** The data follows **
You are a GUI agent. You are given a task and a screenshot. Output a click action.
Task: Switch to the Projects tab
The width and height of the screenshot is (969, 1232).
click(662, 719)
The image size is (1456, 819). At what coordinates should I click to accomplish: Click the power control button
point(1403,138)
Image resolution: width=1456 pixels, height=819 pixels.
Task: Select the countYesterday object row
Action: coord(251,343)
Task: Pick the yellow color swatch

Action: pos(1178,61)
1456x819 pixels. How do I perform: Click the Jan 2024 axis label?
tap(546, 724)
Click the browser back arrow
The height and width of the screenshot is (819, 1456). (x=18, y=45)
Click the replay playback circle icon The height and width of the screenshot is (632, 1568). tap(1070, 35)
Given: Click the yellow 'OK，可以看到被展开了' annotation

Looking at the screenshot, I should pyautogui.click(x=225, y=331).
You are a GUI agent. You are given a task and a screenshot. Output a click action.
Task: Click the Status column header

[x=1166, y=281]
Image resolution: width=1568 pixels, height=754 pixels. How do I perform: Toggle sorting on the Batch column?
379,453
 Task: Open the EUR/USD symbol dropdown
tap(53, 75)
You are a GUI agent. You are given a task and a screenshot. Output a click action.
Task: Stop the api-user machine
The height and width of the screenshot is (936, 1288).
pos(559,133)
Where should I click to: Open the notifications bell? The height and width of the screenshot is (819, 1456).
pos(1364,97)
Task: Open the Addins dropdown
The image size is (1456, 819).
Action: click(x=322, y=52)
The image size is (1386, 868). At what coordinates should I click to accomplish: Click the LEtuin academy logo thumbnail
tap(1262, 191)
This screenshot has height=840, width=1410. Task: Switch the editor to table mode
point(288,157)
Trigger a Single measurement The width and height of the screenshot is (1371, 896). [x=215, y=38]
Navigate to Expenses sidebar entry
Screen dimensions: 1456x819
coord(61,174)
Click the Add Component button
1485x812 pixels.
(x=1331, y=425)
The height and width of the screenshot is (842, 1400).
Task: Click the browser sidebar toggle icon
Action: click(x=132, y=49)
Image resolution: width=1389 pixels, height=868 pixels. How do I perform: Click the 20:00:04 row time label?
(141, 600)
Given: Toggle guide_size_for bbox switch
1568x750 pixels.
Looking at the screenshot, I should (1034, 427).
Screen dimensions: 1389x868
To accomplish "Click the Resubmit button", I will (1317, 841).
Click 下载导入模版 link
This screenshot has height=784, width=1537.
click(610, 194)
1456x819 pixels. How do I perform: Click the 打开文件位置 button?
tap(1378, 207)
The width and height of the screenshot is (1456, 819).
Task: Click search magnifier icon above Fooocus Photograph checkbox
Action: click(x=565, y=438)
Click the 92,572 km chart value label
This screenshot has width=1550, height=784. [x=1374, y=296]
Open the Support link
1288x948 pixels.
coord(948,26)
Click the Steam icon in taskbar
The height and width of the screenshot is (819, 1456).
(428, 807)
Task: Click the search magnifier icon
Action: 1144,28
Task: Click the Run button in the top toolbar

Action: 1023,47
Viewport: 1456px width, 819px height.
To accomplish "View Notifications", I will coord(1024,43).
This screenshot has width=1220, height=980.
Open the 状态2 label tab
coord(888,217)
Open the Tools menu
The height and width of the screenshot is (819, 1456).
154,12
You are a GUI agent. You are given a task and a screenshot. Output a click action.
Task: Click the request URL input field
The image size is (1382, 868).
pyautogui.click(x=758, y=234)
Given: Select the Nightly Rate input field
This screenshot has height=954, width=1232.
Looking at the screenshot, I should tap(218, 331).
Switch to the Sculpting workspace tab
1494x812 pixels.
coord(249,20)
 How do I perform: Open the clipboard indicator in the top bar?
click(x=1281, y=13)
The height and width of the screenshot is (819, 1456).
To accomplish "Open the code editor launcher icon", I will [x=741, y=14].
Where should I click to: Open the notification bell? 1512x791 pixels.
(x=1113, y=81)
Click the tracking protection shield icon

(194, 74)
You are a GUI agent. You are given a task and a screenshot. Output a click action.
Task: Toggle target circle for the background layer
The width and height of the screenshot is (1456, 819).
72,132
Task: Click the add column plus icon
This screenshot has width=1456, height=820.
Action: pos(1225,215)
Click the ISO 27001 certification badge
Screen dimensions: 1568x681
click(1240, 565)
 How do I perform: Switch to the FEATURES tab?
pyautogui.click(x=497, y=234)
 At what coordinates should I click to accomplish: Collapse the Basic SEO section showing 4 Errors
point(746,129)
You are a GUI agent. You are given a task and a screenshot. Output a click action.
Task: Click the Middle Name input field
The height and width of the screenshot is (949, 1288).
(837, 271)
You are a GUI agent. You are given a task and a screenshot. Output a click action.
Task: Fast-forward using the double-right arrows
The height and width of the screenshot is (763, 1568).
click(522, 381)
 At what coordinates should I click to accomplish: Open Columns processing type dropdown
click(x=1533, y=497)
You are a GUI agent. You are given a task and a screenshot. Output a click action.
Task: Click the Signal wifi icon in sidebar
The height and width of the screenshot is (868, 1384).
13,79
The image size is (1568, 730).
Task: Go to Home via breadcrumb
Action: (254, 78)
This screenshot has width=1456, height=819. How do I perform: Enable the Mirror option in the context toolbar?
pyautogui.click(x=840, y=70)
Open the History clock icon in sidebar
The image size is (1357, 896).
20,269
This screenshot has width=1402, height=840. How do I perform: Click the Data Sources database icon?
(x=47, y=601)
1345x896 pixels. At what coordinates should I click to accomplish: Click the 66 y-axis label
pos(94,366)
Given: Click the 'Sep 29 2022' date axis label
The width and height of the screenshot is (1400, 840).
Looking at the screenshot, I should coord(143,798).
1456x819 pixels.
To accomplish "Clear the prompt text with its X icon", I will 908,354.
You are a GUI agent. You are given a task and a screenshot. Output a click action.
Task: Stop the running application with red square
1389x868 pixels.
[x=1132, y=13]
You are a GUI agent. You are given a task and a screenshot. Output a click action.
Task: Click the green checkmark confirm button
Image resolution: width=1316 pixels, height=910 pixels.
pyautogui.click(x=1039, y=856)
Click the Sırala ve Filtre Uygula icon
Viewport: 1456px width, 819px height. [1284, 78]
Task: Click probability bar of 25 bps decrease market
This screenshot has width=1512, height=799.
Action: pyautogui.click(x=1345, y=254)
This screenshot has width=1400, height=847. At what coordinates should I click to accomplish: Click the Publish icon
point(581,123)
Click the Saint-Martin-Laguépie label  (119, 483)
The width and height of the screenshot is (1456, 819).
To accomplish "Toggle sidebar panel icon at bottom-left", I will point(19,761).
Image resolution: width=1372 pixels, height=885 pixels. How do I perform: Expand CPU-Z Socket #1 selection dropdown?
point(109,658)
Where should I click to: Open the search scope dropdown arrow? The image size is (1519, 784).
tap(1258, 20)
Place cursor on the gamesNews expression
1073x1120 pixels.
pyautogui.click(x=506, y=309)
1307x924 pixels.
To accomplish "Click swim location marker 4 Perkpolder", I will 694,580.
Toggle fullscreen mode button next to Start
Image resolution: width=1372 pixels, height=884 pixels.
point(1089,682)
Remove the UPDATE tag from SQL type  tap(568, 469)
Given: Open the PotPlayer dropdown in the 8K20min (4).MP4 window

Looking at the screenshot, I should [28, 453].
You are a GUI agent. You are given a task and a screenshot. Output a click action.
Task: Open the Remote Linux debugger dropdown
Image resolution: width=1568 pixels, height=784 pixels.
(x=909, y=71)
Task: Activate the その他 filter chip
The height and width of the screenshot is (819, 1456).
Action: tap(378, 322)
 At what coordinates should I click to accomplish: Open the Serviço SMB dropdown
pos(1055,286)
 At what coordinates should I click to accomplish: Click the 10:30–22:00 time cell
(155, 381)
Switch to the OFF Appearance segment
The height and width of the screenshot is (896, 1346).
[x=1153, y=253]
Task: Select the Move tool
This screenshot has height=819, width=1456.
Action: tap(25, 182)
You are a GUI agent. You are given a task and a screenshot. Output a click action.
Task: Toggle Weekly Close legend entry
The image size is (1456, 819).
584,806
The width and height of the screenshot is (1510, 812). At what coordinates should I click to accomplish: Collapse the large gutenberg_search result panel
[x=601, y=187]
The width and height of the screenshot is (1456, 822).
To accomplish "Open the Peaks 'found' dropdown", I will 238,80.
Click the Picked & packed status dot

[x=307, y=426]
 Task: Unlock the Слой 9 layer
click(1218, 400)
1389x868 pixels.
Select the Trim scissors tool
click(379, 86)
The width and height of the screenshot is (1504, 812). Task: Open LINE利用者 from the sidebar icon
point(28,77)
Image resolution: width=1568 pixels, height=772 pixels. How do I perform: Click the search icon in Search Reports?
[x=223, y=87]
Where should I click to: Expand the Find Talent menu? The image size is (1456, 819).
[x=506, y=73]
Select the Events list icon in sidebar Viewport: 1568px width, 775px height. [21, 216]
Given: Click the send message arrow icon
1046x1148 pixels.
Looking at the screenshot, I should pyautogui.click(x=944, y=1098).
** End of The data **
To do: Which lines of the material contain the string "input"? List each of them.

Exercise solution:
Task: Click the request URL input field
Given: Select the Nightly Rate input field
Task: Click the Middle Name input field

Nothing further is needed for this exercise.